Exercise
Count the rows below that contain the word "screenshot", and give only the number.

[Item-finding records]
— START —
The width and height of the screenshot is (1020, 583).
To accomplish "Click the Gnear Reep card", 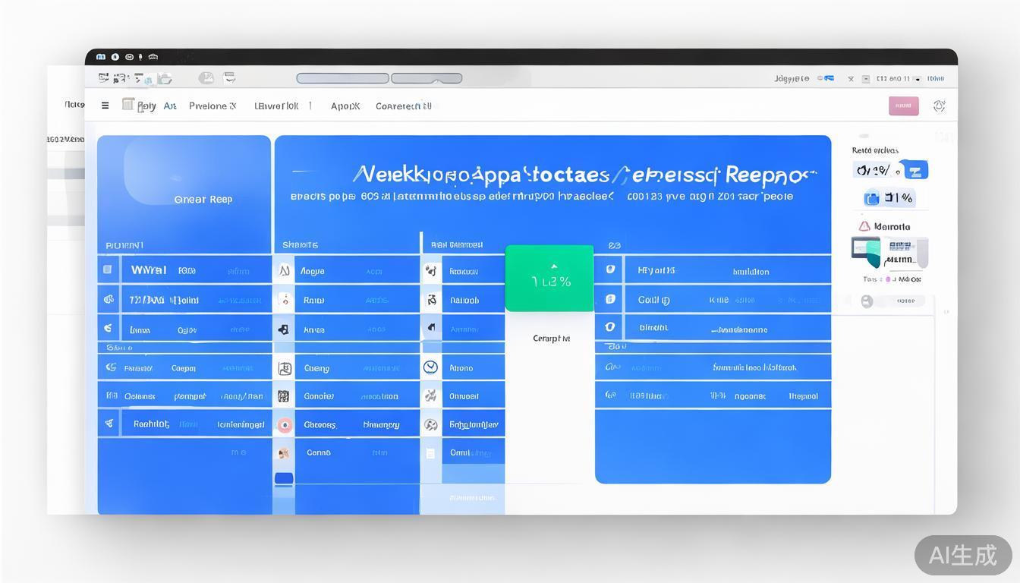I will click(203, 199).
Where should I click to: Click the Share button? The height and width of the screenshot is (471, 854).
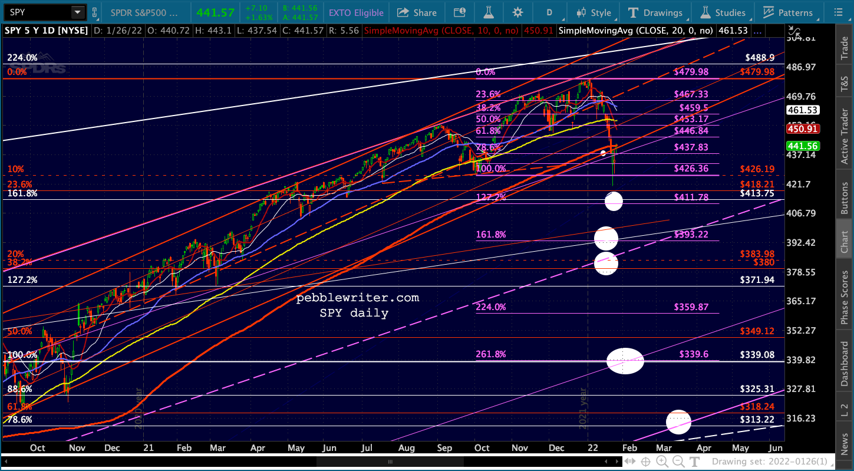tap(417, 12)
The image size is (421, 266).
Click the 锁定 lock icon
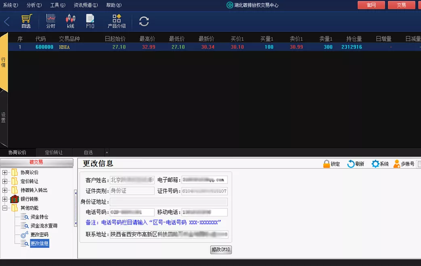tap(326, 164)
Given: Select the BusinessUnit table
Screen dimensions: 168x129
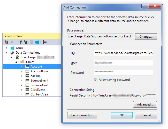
— END —
Task response
2